P2P: do PC para o banco dos réus
Por Guilherme Felitti, repórter do IDG Now!
Publicada em 16 de maio de 2006 às 01h00
Atualizada em 04 de setembro de 2008 às 00h55
“Perigo (para que o usuários seja preso) existe, desde que seja confirmado o dolo”, afirma Renato Ópice Blum, advogado especializado em direito digital, se referindo ao termo jurídico para o conhecimento do “pirata” sobre o ato praticado.
“Se um usuário baixa um arquivo na primeira vez e depois descobre se tratar de uma atitude ilegal e o apaga, ele não é culpado. Agora, se ele sabe que baixa músicas protegidas e o faz constantemente, então ele pode ser enquadrado”, relata o advogado, descrevendo, possivelmente, a maior parte dos usuários P2P no Brasil atualmente.
Na Constituição do Brasil, qualquer um que baixe conteúdo ilegal pode ser enquadrado no 7º artigo da Lei 9.610, de 1998, que diz respeito aos direitos autorais de obras distribuídas por quaisquer meios. Então por que é que brasileiros não são processados pelo download ilegal como usuários nos Estados Unidos e na Europa?
“A diferença (entre o Brasil e os outros países) está em ir atrás dos infratores e punir, ou seja, na execução da Lei, que envolve interesses privados e também iniciativa pública.
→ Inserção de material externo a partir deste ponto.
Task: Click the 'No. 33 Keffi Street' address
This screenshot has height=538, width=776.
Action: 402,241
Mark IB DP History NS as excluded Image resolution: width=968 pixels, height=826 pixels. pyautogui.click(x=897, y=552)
Se existe uma lei, ela deve ser cumprida”, lembra a advogada também especializada em direito eletrônico e colunista do IDG Now!, Patrícia Peck.
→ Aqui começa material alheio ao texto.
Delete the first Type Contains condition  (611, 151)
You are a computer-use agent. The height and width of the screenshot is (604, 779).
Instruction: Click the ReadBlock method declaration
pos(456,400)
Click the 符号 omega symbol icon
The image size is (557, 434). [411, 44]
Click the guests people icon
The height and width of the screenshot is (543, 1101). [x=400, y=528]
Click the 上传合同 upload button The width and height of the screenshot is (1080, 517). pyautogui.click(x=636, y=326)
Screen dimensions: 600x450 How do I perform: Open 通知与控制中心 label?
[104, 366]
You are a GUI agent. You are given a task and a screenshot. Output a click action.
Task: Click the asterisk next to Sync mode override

Teoricamente, esclarece Blum, qualquer artista, compositor, intérprete, gravadora ou associação representante que se sentisse lesada pela distribuição de músicas em redes P2P poderia acionar usuários legalmente, que, se culpados, poderiam ter penas de até quatro anos de reclusão.
“Talvez por virtude do custo dos processos ou por alguma estratégia política, isto não acontece no País”, arrisca Blum.